▶ _Exercise prompt_: Rewrite the records below, swapping "GUI agent" for "GUI assistant" wherever it occurs and keeping every other character the same.

▶ _Entries supplied_:
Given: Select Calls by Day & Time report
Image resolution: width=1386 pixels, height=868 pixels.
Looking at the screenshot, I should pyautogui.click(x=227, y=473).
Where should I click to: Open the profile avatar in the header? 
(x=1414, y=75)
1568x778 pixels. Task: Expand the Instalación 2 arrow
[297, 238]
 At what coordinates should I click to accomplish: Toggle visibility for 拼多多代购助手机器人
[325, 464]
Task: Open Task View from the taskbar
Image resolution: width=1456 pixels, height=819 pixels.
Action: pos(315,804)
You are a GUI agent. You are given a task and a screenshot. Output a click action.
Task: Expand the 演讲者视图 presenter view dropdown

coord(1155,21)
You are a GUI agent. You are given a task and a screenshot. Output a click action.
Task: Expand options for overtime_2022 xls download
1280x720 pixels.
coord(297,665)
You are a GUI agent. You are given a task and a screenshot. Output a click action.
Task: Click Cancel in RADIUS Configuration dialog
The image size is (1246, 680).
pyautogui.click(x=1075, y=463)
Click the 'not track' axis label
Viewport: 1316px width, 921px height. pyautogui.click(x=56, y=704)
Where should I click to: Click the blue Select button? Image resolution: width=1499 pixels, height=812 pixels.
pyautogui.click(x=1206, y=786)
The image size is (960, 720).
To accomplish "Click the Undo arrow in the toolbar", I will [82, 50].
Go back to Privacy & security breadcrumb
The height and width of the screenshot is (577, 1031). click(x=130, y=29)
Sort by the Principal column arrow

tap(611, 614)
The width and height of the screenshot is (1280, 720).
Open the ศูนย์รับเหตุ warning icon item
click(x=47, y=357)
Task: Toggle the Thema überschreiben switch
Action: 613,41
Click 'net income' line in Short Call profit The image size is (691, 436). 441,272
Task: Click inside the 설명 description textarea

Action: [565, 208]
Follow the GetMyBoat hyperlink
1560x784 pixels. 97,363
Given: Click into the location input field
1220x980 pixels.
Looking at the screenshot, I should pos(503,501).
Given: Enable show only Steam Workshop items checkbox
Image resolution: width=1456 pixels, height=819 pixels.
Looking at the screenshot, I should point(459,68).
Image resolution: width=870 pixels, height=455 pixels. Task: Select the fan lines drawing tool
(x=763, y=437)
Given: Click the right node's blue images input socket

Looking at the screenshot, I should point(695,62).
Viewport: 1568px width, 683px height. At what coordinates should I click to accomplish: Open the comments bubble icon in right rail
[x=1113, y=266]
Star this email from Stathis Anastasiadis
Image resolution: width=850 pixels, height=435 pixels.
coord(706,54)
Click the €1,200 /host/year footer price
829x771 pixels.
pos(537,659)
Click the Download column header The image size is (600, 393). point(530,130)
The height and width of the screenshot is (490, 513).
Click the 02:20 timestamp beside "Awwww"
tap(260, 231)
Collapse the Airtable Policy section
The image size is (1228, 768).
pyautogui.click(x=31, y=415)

▶ _Exercise solution_:
Given: Select Calls by Day & Time report
Image resolution: width=1386 pixels, height=868 pixels.
Looking at the screenshot, I should pyautogui.click(x=227, y=473).
Where should I click to: Open the profile avatar in the header? 
(x=1414, y=75)
1568x778 pixels. Task: Expand the Instalación 2 arrow
[297, 238]
 At what coordinates should I click to accomplish: Toggle visibility for 拼多多代购助手机器人
[325, 464]
Task: Open Task View from the taskbar
Image resolution: width=1456 pixels, height=819 pixels.
Action: pos(315,804)
You are a GUI assistant. You are given a task and a screenshot. Output a click action.
Task: Expand the 演讲者视图 presenter view dropdown

coord(1155,21)
You are a GUI assistant. You are given a task and a screenshot. Output a click action.
Task: Expand options for overtime_2022 xls download
1280x720 pixels.
coord(297,665)
You are a GUI assistant. You are given a task and a screenshot. Output a click action.
Task: Click Cancel in RADIUS Configuration dialog
The image size is (1246, 680).
pyautogui.click(x=1075, y=463)
Click the 'not track' axis label
Viewport: 1316px width, 921px height. pyautogui.click(x=56, y=704)
Where should I click to: Click the blue Select button? Image resolution: width=1499 pixels, height=812 pixels.
pyautogui.click(x=1206, y=786)
The image size is (960, 720).
To accomplish "Click the Undo arrow in the toolbar", I will [82, 50].
Go back to Privacy & security breadcrumb
The height and width of the screenshot is (577, 1031). click(x=130, y=29)
Sort by the Principal column arrow

tap(611, 614)
The width and height of the screenshot is (1280, 720).
Open the ศูนย์รับเหตุ warning icon item
click(x=47, y=357)
Task: Toggle the Thema überschreiben switch
Action: 613,41
Click 'net income' line in Short Call profit The image size is (691, 436). 441,272
Task: Click inside the 설명 description textarea

Action: [565, 208]
Follow the GetMyBoat hyperlink
1560x784 pixels. 97,363
Given: Click into the location input field
1220x980 pixels.
Looking at the screenshot, I should pos(503,501).
Given: Enable show only Steam Workshop items checkbox
Image resolution: width=1456 pixels, height=819 pixels.
Looking at the screenshot, I should point(459,68).
Image resolution: width=870 pixels, height=455 pixels. Task: Select the fan lines drawing tool
(x=763, y=437)
Given: Click the right node's blue images input socket

Looking at the screenshot, I should point(695,62).
Viewport: 1568px width, 683px height. At what coordinates should I click to accomplish: Open the comments bubble icon in right rail
[x=1113, y=266]
Star this email from Stathis Anastasiadis
Image resolution: width=850 pixels, height=435 pixels.
coord(706,54)
Click the €1,200 /host/year footer price
829x771 pixels.
pos(537,659)
Click the Download column header The image size is (600, 393). point(530,130)
The height and width of the screenshot is (490, 513).
Click the 02:20 timestamp beside "Awwww"
tap(260, 231)
Collapse the Airtable Policy section
The image size is (1228, 768).
pyautogui.click(x=31, y=415)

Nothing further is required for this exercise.